Zendesk often releases new features and enhancements. Keeping up can be a challenge, but our experts are here to break down what’s new and what it really means for your operations. Here’s our take on a recent update from June 2026.
A Small but Mighty Update: Why Zendesk’s New Requester Email View Condition Matters
What We Think:
Zendesk has rolled out the ability to filter tickets in views using the requester’s email address. Our verdict? This is a simple, long-overdue quality-of-life improvement that solves a common administrative headache. While it’s not a groundbreaking new platform, it directly addresses a frustrating gap in view functionality that often forced admins into creating clunky, unnecessary workarounds. It’s a definite win for anyone who values a clean, efficient Zendesk setup.
The Reality Check: Cutting Through the Jargon
Let’s get straight to the point. For years, if you wanted to create a view to isolate tickets from a *specific* person, it was surprisingly difficult. You could filter by their name (unreliable if multiple people have the same name), their organisation, or other custom fields. The most common workaround was to create a trigger that added a unique tag to tickets from a certain email address, and then build your view based on that tag. It worked, but it was messy and added extra layers of configuration to maintain.
This announcement changes that. Zendesk is adding a new option to the Zendesk view conditions. You can now go to your view conditions, select `Requester > Email`, and use the operators `Is` or `Is not` to specify an exact email address.
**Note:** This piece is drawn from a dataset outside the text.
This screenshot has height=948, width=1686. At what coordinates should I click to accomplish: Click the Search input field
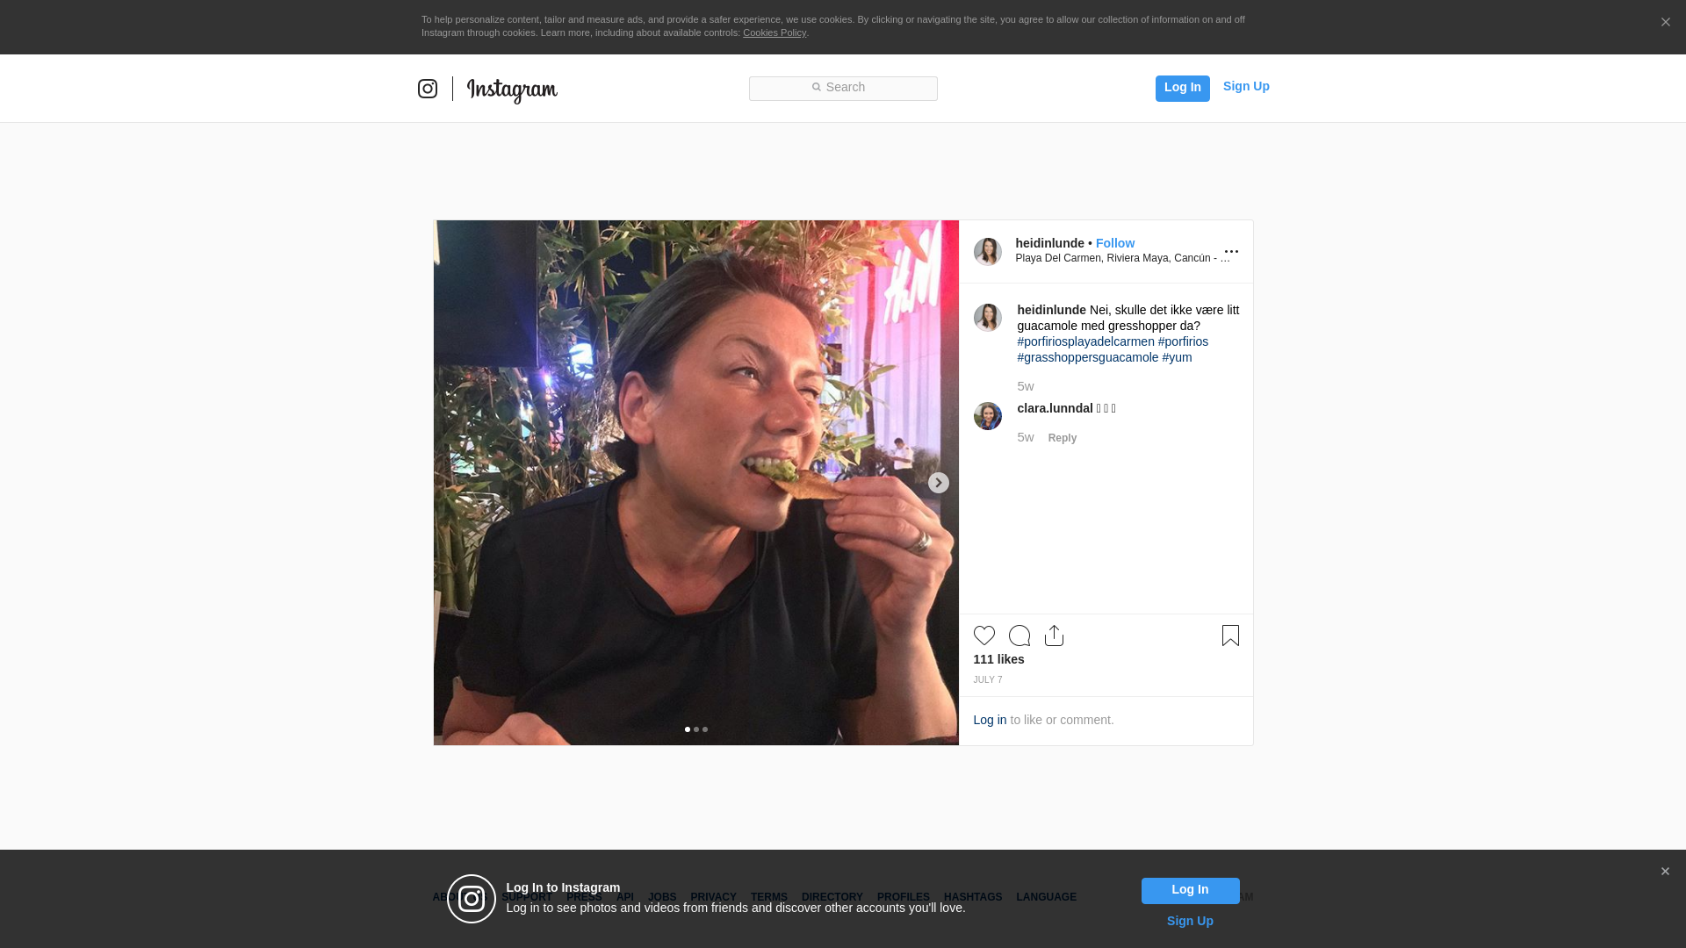tap(843, 89)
Crucially, Zendesk has also included email format validation. This means if you accidentally type “jane.doe@com” instead of “jane.doe@company.com”, Zendesk will flag it before you can save the view. It’s a small but thoughtful touch that prevents broken views caused by simple typos.
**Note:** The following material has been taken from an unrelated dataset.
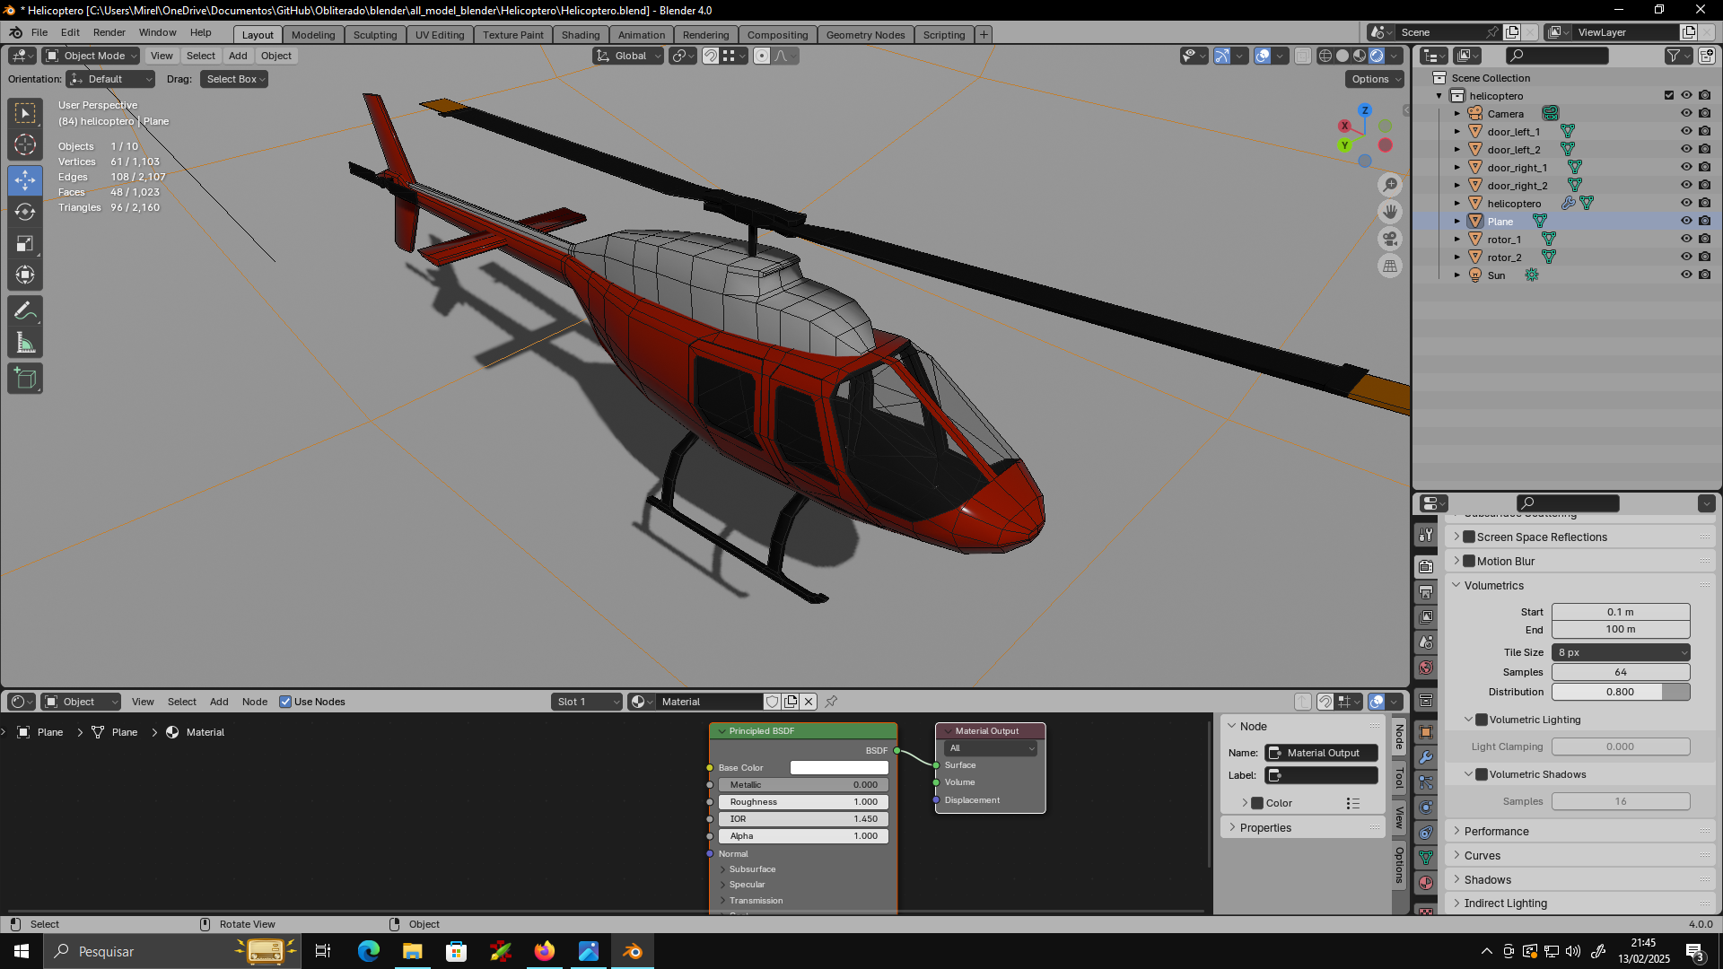Open the Render menu
Screen dimensions: 1723x969
(x=109, y=32)
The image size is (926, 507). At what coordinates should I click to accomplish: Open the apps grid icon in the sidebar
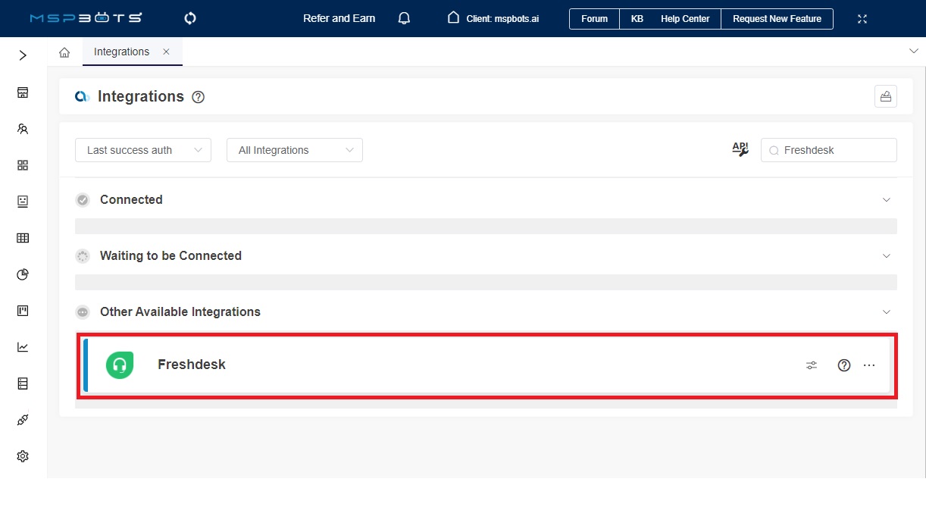click(22, 164)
Our Expert Opinion: The Real-World Impact
This is where a seemingly minor feature reveals its true value. The operational impact of being able to filter directly by email is significant, primarily because it simplifies workflows and cleans up your instance. Let’s break down the use cases we’re most excited about.
Isolating VIPs and Key Accounts
Imagine the CEO of your most important client sends in a ticket. You want that ticket to be seen immediately by a specific team. Previously, you’d need to ensure that user’s profile was tagged as “VIP” or that they belonged to a “Key_Account” organisation. Now, you can create a dedicated view with the condition: `Requester: email | Is | ceo@keyclient.com`. It’s direct, foolproof, and doesn’t rely on other profile data being perfectly maintained.
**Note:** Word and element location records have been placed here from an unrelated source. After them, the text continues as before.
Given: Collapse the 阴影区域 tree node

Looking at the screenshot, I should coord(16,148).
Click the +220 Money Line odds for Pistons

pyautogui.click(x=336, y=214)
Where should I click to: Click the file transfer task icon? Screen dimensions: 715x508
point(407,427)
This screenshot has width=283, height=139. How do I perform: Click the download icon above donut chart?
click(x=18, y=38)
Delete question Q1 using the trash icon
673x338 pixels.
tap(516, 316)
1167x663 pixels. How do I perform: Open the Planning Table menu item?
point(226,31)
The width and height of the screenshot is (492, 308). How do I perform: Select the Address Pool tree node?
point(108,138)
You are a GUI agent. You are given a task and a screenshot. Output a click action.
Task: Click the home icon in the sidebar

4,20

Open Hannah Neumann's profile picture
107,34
Excluding Noise and Automated Systems
The `Is not` operator is just as powerful. Many businesses receive automated notifications, out-of-office replies, or other system-generated emails that create tickets. While you should have broader rules to catch spam, sometimes specific, legitimate systems can clutter your queues. You can now easily create a view that filters out this noise without complex rules. For example, a view for your Tier 1 team could include `Requester: email | Is not | monitoring-alerts@your-saas-tool.com` to keep their queue focused on human-generated requests.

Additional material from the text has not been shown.